ЧТО ТРЕБУЕТСЯ:
Процитируйте без изменений строки записей от строки, в которой есть «At what coordinates should I click to accomplish: Open», до конца записей включительно. Изображения в ответ не включайте.

Записи с указанием слов и элементов:
━━━━━━━━━━

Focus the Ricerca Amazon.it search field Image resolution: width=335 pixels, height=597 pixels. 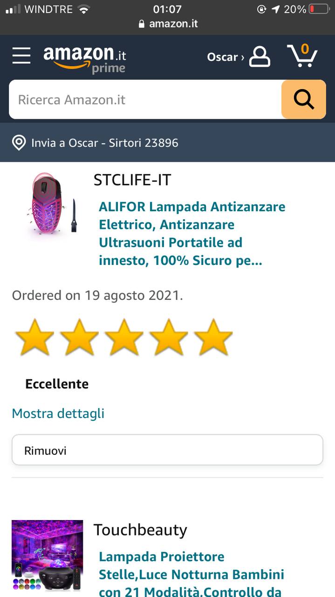point(145,99)
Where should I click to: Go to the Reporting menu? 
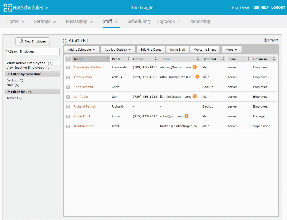click(200, 22)
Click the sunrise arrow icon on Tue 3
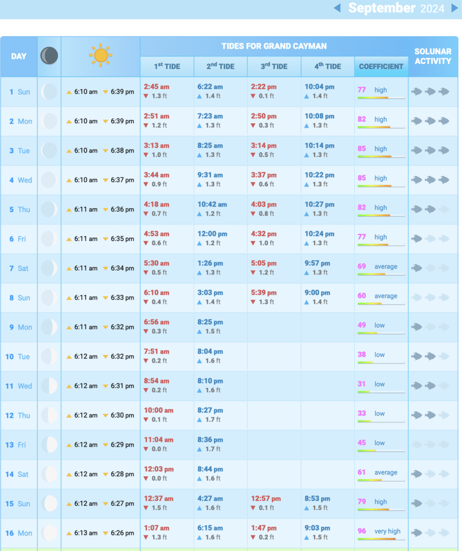This screenshot has width=462, height=551. click(x=69, y=151)
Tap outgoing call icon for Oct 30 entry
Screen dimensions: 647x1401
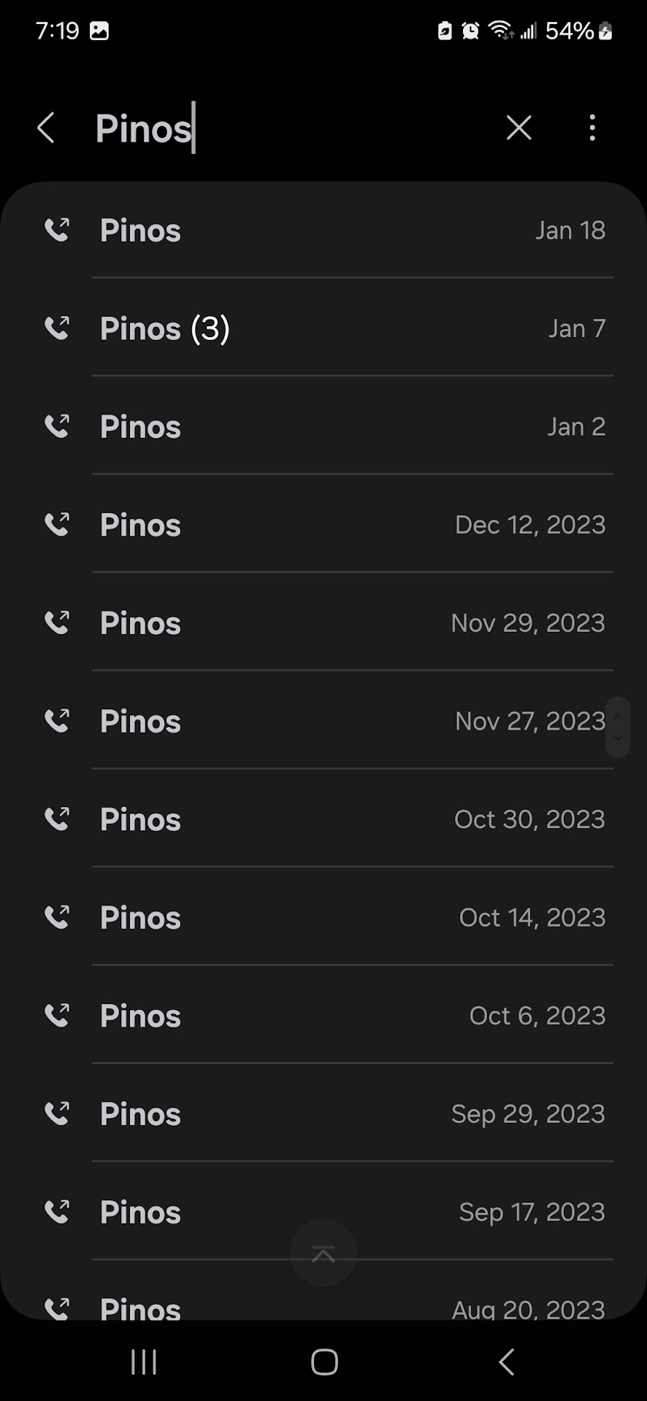(57, 819)
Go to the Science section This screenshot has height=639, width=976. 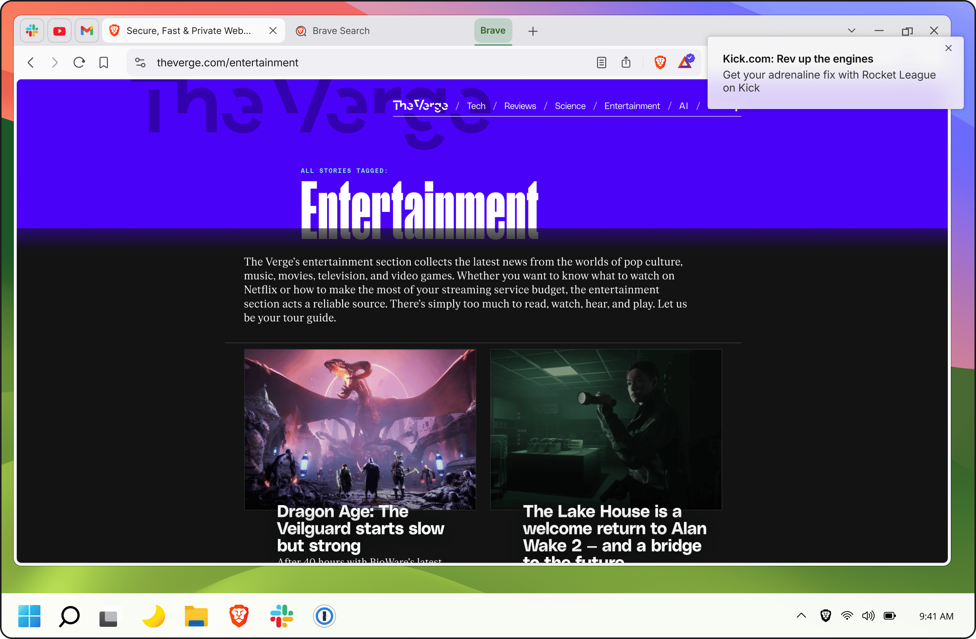[570, 106]
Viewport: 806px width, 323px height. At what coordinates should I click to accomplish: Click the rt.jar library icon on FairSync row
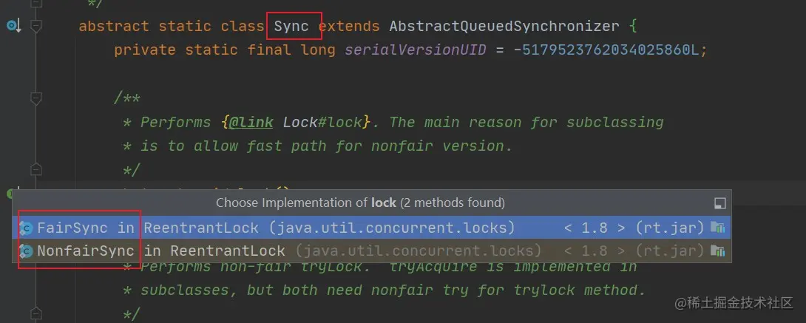tap(717, 228)
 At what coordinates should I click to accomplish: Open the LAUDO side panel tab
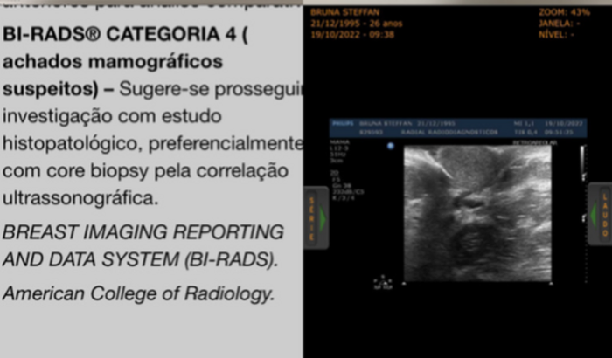tap(600, 214)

━━━━━━━━━━

ПОЛНЫЙ ОТВЕТ:
 At what coordinates should I click to accomplish: Open the LAUDO side panel tab
tap(600, 214)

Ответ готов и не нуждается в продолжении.